Conceived by community activists in the United States, the brigade is all
about a bucket with a detachable plastic bag inside. Air is drawn into the
plastic bag, changing the pressure inside the bucket and sent to laboratory
The bucket has an airtight lid and is fitted with two nozzles. While the
brass nozzle is fitted to a tube running down to a vacuum pump, the
stainless nozzle is fixed to the mouth of a tedlar (form of polymer) plastic
bag free from contaminants. As the vacuum pump operates, the pressure inside
the bucket will go down sucking in air through the stainless steel nozzle
into the tedlar bag. The bag can be detached, sealed and couriered to the
laboratory for testing for volatile organic compounds, said Denny Larson,
Director of Global Community Monitoring, an environmental group advocating
the bucket brigade.
At a presentation, jointly organised by Toxics Link-Chennai and Citizens
Consumer and Civic Action Group, Mr.

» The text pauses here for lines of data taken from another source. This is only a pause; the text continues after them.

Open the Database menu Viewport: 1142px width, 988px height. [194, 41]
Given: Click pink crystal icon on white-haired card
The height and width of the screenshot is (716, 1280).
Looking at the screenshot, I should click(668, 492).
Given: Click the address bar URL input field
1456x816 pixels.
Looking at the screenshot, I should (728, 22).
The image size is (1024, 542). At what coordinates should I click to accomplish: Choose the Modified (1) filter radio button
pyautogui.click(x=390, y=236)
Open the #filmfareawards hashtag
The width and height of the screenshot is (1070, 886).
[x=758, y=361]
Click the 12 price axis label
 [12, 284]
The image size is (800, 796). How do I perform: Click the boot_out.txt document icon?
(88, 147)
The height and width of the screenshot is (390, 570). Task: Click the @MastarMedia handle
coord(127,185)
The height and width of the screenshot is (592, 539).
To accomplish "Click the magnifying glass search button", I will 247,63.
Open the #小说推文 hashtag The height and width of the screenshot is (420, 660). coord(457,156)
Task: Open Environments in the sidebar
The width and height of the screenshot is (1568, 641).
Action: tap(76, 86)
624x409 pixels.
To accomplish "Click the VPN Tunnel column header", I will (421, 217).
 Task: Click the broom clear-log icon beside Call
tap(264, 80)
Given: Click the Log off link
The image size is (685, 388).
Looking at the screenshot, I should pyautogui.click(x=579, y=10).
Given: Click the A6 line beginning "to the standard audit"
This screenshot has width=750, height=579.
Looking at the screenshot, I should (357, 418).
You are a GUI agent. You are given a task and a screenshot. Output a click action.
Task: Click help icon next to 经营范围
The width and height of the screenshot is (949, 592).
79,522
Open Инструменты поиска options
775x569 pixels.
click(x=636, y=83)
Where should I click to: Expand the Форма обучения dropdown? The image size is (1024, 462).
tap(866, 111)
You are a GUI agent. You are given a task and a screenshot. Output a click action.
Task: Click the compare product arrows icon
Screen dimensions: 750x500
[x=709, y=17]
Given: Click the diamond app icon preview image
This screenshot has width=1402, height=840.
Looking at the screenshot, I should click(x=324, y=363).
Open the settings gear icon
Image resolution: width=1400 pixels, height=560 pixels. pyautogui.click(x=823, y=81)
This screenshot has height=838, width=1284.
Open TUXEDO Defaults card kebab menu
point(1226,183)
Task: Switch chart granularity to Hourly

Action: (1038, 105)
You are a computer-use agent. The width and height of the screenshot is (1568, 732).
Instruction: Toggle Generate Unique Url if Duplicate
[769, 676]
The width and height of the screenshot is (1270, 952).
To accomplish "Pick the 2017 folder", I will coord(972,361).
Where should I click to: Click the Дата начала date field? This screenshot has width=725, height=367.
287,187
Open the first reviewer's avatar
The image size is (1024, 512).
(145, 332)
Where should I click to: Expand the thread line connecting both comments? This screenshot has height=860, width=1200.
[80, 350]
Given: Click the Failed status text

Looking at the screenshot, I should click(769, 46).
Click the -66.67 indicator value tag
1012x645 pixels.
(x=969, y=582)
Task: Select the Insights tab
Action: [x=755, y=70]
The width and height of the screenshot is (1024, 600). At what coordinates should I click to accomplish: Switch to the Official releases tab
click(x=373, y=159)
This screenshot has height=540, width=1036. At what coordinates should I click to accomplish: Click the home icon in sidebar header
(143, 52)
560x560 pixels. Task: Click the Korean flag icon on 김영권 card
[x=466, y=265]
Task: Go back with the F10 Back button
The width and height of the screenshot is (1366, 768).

Larson said buckets could be used to
measure pollution levels or respond to emissions from chemical factories.
The scientific data generated from testing the air would force the
industries to take note of pollution.
Shweta Narayan, representative of Community Environment Monitoring (CEM),
said the bucket brigade was introduced in Cuddalore around the industrial
estate of the Small Industries Promotion Corporation of Tamil Nadu, where
communities were subject to air and water pollution by chemical industries.
The CEM, a programme to help the community understand its stake in the
environment and act accordingly, also introduced incident monitoring, water
testing, air sampling and preparedness and emergency response to check the
pollution level in the area.
While the tedlar bag cost about $ 15, testing the air sample would cost
between $ 225 and $ 500 depending upon the parameters, Mr. Larson said.
Participants, who included pollution control board officials,
environmentalists and academicians, raised queries on the availability of
the bag in India, the cost of the tests, permeability of tedlar bags, the
process of gaseous sampling and various other protocols.